▶ _EXERCISE DESCRIPTION_:
Starting at the line that contains "Task: Click 退出 to log out", write out every line to the end of the records below exactly, and leave out the pictures.

(Stored data entries)
######
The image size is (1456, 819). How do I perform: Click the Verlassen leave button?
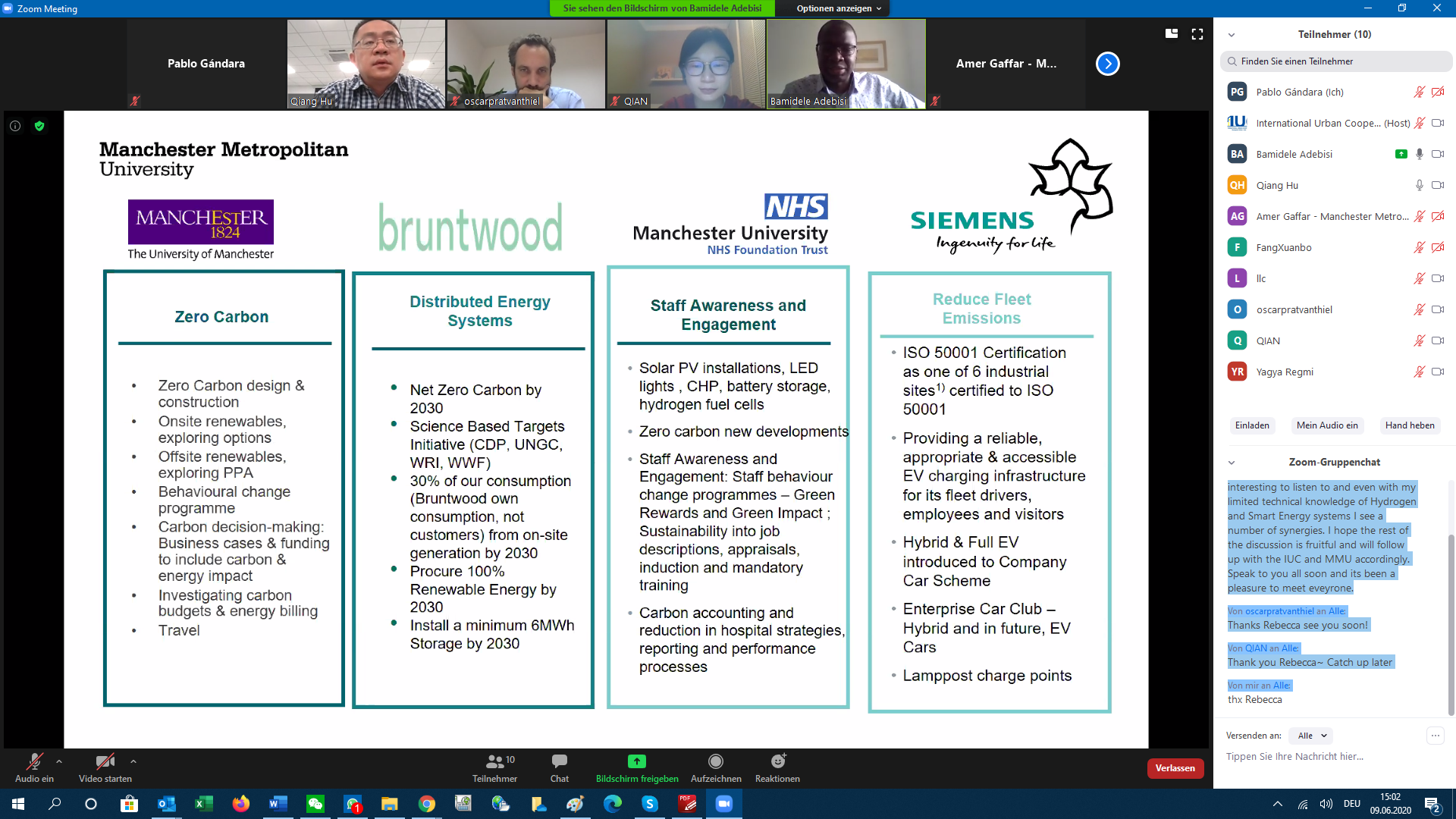(x=1175, y=768)
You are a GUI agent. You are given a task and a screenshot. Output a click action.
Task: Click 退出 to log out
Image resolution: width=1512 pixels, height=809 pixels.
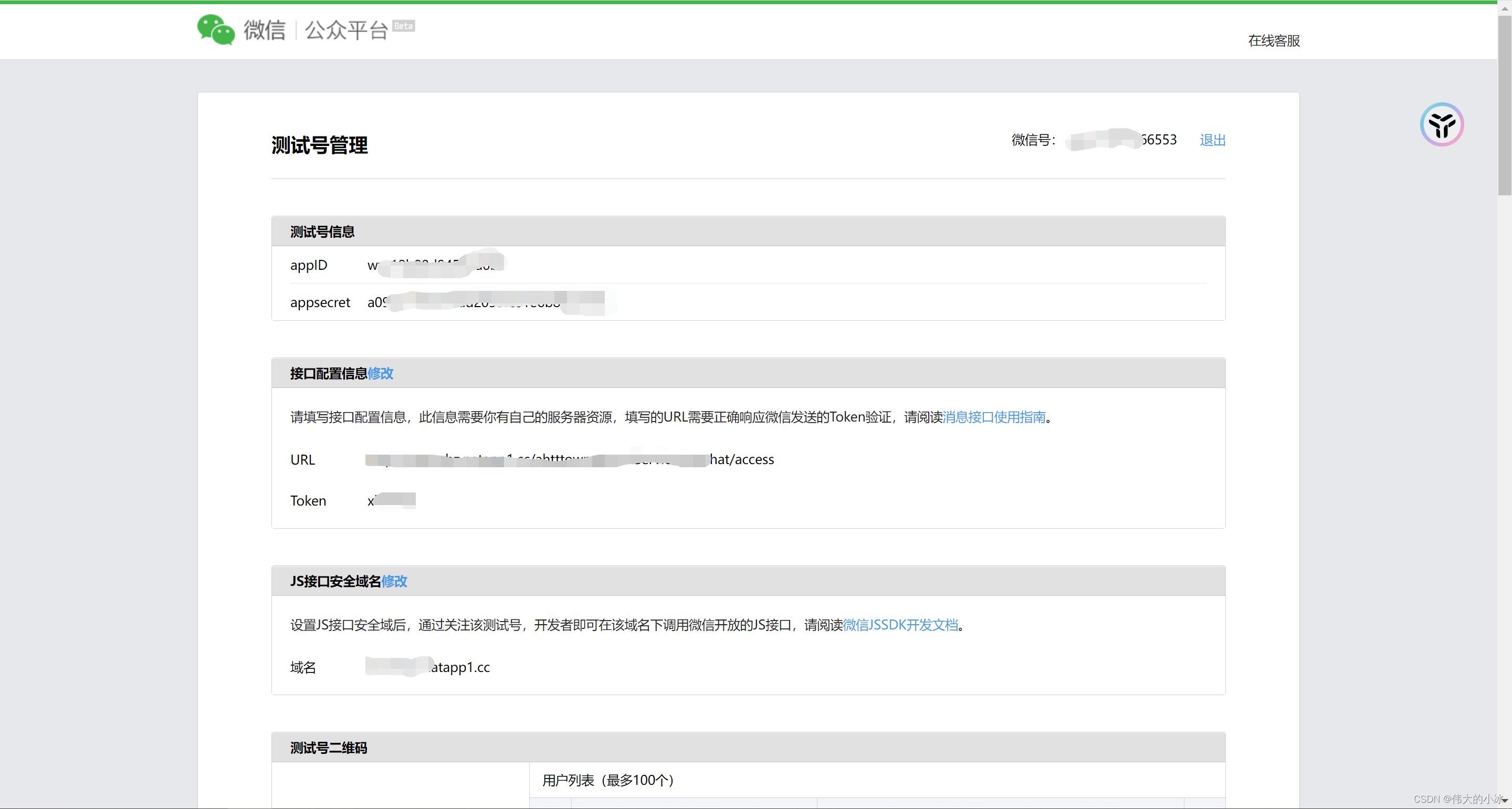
######
▶ _TASK RESULT_:
Task: Click 退出 to log out
Image resolution: width=1512 pixels, height=809 pixels.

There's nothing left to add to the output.